Which PBX Manufacturers will Survive?

The following is a sidebar to the Publisher’s Outlook Column Microsoft’s Big Unified Communications Launch in the November, 2007 issue of Unified Communications Magazine.
There are many PBX companies – well over 25. I am surprised how many of these companies survive “under the radar” thanks to their strong dealer network. Telephony is an interesting business in that relationships can be more important than technology and, oftentimes, price.
Having said that, it is obvious that more and more companies will start looking for UC solutions and not just a plain vanilla IP-PBXs. This means every PBX company must immediately have ready UC solutions either capable of adding value on top of Microsoft’s solutions or else sold as a viable alternative. They must find a way to position themselves for the future and convince customers they are leading, not trailing, in UC technology.
From there, they need to start producing leading-edge software. In fact, the PBX business is becoming a software business. Over time, PBX companies will either adapt or go away. Microsoft will tell you that partners make $3 for every UC dollar they make. This is great news for partners but it does not mean that the PBX business won’t go away.
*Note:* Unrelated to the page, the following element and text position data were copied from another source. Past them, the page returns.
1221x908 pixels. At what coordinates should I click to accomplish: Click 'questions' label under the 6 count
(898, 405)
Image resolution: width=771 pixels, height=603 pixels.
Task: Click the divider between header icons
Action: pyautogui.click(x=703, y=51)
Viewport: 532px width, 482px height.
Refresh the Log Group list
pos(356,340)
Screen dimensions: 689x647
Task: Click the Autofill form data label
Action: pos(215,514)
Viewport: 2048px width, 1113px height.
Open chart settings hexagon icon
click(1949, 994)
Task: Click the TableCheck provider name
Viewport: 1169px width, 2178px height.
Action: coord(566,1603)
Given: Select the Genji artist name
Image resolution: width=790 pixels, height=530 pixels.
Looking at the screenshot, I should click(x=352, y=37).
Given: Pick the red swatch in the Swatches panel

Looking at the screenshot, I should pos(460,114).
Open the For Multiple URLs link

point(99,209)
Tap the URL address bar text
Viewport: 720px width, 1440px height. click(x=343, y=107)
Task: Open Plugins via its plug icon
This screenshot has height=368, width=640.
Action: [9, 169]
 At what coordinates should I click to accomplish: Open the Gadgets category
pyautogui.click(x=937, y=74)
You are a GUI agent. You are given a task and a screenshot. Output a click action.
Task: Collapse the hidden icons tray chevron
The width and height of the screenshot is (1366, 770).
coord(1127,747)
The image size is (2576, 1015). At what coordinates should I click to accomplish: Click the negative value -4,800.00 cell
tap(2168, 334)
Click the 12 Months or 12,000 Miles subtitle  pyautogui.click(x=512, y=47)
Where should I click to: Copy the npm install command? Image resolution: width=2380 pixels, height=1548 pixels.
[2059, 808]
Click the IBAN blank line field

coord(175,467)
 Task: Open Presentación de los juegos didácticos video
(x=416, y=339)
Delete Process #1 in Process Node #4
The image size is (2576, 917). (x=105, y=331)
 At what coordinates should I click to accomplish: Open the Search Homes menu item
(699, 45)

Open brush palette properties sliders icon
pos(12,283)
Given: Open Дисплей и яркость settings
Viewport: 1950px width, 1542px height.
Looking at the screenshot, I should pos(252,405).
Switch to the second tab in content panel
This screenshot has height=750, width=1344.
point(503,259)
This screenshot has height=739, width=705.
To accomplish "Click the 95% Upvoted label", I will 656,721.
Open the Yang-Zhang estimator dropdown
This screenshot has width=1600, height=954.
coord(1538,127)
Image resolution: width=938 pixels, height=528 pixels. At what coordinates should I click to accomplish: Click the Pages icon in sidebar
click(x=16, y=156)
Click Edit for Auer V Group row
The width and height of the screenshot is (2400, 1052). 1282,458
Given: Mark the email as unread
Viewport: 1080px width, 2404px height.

It likely will, over time.
A secondary strategy is systems integration. PBX companies will have to beef up their UC SI and consulting practices.
If the PBX can be likened to the modern equivalent of the mainframe, and if we are confident that it will soon meet the same fate, let’s look at how the King of Mainframes, IBM, managed to keep evolving. Interestingly, IBM continues to grow rapidly despite the decline in mainframe revenue. That’s because IBM is now much more a software and consulting business relying heavily on open-source. What we can learn from this is that there is a great deal of money to be made in these spaces and software to make Microsoft’s solutions better is another great area you can play in.
Of course, one problem with this latter strategy is that if you’re really successful, Microsoft will likely compete with you in future releases.
So the business communications business will not go away; it will, however, transform. In some ways, Microsoft coming into the space from the desktop angle blunts Cisco’s network-based approach. This means PBX vendors can leverage Microsoft to sell a PBX as a strong Cisco alternative.
It is certainly difficult to predict precisely how this market will evolve but we know for certain the market will continue to transform at speeds never before seen. Just like natural selection in Nature, only those companies that can adapt to rapidly changing conditions will survive.

  • Jeremy McNamara
    October 18, 2007 at 2:51 am

    You totally neglected to even consider Digium / Asterisk.
    Asterisk is a serious force to be reckoned with – After all what other PBX vendor allows you make entire system-wide changes?
    Then again what other PBX vendor willingly supplies their customers with 100% of the source code?

  • Ubik
    September 9, 2008 at 9:44 pm

    Interesting article. Another interesting new service is GoHello’s all mobile, web based phone system. You can get rid of all your PBX hardware (and the need for technical know how when dealing with said hardware!) and instantly have a fully functional all-mobile phone system.
    It can be trialed at http://www.gohello.com

  • anjum
    May 13, 2009 at 12:40 pm

    The traditional PBX still captures 73% of the market and it would remain in the market for futher 10yrs. However, the software-based PBX will take its place in future.